You have a lot of questions here, so I'm going to do my best to answer all of them.
For your first question: the Fibonacci heap is implemented as a collection of trees all linked together in a circularly, doubly-linked list. When the insert function is asking you to concatenate x with root list H, it's asking you to take a singleton node you've created (x) and wire it in to the circular, doubly-linked list of all the existing trees H.
For your question about extract-min, there is an error in your pseudo code.

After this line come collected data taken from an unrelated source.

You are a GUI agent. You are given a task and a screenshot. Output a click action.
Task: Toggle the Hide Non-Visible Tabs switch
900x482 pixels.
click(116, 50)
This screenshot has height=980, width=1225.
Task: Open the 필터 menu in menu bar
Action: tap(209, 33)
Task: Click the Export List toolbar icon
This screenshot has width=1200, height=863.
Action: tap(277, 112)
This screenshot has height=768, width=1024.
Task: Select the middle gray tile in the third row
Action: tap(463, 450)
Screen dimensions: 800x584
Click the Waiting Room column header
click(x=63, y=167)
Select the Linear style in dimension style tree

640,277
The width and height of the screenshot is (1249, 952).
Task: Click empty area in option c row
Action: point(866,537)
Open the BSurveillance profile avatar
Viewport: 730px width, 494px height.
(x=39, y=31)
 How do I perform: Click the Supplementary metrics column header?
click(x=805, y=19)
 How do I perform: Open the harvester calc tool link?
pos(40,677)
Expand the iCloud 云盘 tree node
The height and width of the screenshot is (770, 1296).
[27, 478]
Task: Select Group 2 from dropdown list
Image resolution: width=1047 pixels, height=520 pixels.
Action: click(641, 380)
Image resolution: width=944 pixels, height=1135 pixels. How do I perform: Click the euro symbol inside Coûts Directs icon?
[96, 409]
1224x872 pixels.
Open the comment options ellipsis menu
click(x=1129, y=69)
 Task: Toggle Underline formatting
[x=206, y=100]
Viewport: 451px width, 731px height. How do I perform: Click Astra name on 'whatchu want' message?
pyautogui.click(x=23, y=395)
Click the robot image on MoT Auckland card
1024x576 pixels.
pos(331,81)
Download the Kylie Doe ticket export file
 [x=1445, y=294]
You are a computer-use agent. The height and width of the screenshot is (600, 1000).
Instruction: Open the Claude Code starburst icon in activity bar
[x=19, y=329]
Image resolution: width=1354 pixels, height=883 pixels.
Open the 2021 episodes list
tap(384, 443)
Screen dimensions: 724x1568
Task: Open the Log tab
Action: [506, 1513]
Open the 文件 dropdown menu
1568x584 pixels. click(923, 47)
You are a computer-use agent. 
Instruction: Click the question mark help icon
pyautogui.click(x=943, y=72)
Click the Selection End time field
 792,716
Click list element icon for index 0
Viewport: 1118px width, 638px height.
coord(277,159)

The test
x <> NIL
Should be
z <> NIL
x isn't defined at that point in the function, so there's no way that this code could possibly work as written.
As to how the heap property is maintained: each individual tree in the Fibonacci heap individually obeys the heap property. When CONSOLIDATE is called, multiple trees can be merged back together into individual trees. This is where the heap property is maintained. When merging together two trees, the Fibonacci heap always takes the tree with the greater root value and makes it a child of the root of the tree whose root has the lesser value. That way, the resulting tree obeys the heap property.
Finally, Dijkstra's and heaps: Dijkstra's algorithm with a heap-based priority queue takes time O(m log n) to complete, while a Fibonacci-heap backed Dijkstra's takes O(m + n log n), which is asymptotically faster for sparse graphs. However, in practice, Fibonacci heaps tend to be slower than binary heaps due to higher constant factors hidden in the big-O terms, both because the implementation is so much more complicated and because they have worse locality of reference. The binary heap version of Dijkstra's, however, is dramatically faster in theory and in practice than a linked-list or sorted-array backed version of Dijkstra's.
Hope this helps!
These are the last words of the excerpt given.